Magnetoresistive Biosensors use a new detection method for molecular recognition reactions based on two recently developed techniques and devices: Magnetic markers and XMR –sensors, where XMR means either GiantMagneto- (GMR) or Tunneling-MagnetoResistance (TMR). The markers are specifically attached to the target molecules, and their magnetic stray field is picked up by the embedded magnetoresistive sensor as a change of the electrical resistance. Compared to established, e.g. fluorescent, detection methods, magnetic biosensors have a number of advantages, including low molecular detection limits, flexibility and the direct availability of an electronic signal suitable for further automated analysis. This makes them a promising choice for the detection units of future widespread and easy to use lab-on-a-chip systems or biochips.
Both the measurement technique using XMR-sensors as well as new developments in the preparation of magnetic carriers are discussed here. Different configurations are discussed and the results for Giant Magnetoresistance sensors are compared to an analysis of the same biological systems marked with fluorescence dyes. Down to a concentration of about 10 pg/μl of, e.g., DNA molecules, the magnetoresistive technique is competitive with nowadays standard analysis methods. The capability of the TMR sensors to detect even single markers is additionally demonstrated by a model experiment using the tip of a magnetic force microscope to meamic the presence of a magnetic particle on top of the sensor surface.

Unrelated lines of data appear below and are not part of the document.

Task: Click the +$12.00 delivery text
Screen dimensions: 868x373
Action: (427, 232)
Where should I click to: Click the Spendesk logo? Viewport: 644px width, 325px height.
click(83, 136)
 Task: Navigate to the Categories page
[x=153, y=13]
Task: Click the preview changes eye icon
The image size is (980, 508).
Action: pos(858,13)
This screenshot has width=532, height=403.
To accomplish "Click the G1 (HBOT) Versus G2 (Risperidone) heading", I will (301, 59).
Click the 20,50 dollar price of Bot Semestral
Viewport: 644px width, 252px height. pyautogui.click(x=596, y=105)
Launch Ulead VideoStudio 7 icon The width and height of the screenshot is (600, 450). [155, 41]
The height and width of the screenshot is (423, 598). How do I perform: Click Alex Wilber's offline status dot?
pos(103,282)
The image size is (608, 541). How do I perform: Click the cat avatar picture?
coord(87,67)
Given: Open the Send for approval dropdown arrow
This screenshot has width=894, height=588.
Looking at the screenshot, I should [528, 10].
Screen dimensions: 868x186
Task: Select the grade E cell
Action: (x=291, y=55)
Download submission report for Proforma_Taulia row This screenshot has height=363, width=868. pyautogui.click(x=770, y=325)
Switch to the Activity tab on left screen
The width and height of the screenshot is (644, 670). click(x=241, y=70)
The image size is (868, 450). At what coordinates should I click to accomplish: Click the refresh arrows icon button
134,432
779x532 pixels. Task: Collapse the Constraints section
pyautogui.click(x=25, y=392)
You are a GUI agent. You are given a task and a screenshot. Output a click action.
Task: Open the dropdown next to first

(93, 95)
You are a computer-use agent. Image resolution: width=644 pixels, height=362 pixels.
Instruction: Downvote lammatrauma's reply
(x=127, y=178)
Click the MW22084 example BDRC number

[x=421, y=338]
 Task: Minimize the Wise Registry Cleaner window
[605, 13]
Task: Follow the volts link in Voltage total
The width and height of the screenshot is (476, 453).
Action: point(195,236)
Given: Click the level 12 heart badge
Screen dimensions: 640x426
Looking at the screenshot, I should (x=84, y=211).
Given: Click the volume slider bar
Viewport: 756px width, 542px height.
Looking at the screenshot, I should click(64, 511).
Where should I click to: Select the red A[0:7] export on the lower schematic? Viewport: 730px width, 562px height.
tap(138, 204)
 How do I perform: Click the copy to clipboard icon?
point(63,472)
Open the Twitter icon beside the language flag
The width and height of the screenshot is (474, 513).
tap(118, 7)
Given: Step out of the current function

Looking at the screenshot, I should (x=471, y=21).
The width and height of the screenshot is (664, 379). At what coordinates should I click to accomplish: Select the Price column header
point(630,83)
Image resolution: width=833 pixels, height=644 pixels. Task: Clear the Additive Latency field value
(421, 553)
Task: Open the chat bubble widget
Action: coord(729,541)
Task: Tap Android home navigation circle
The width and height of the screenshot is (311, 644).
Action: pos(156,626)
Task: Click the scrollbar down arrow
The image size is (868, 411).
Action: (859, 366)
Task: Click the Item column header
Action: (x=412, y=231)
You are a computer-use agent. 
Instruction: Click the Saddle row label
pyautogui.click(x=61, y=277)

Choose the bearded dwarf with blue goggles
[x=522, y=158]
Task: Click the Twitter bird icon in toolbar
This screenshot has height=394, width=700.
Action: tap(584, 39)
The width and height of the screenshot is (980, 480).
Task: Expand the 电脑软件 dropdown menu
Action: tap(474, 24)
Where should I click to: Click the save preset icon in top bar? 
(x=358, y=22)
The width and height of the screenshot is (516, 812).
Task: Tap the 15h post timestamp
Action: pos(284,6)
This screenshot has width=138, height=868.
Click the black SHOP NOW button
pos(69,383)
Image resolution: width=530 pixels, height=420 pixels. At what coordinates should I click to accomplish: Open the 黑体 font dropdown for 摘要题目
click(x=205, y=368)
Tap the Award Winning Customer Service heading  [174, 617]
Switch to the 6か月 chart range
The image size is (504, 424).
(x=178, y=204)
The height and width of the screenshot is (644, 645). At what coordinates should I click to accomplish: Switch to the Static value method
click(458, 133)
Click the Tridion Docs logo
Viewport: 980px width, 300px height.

The magnetic carriers (beads) usually detected by the sensors consist of paramagnetic magnetite particles embedded in a polymer matrix with sizes from some μm down to about 100nm. They are linked to, e.g., DNA or proteins (often by a avidin-biotin bond) and thereby enable highly specific detection of complementary molecules. These magnetic particles often suffer from their broad size distribution and the relatively small magnetic moment. With the new colloidal synthesis of superpara- or ferromagnetic Co, CoFe and FePt nanocrystals by, e.g., pyrolythic decomposition of CVD precursor molecules, magnetic markers with superior magnetic moments, smaller size and size distribution can be produced. Here, the question about their potential to replace magnetite is addressed. Starting from a magnetic analysis of the corresponding magnetophoretic mobility of Co and FeCo based alloys their synthesis and resulting microstructural and magnetic properties as function of the underlying particle size distribution and the stability of the oleic acid ligand are discussed.
Moreover, the magnetic particles offer an additional feature: They can be manipulated on chip via currents running through specially designed line patterns. We show, that this manipulation can be performed in a precise and reproducible manner, enabling locally enhanced concentration or even the measurement of binding forces with very low loading rates.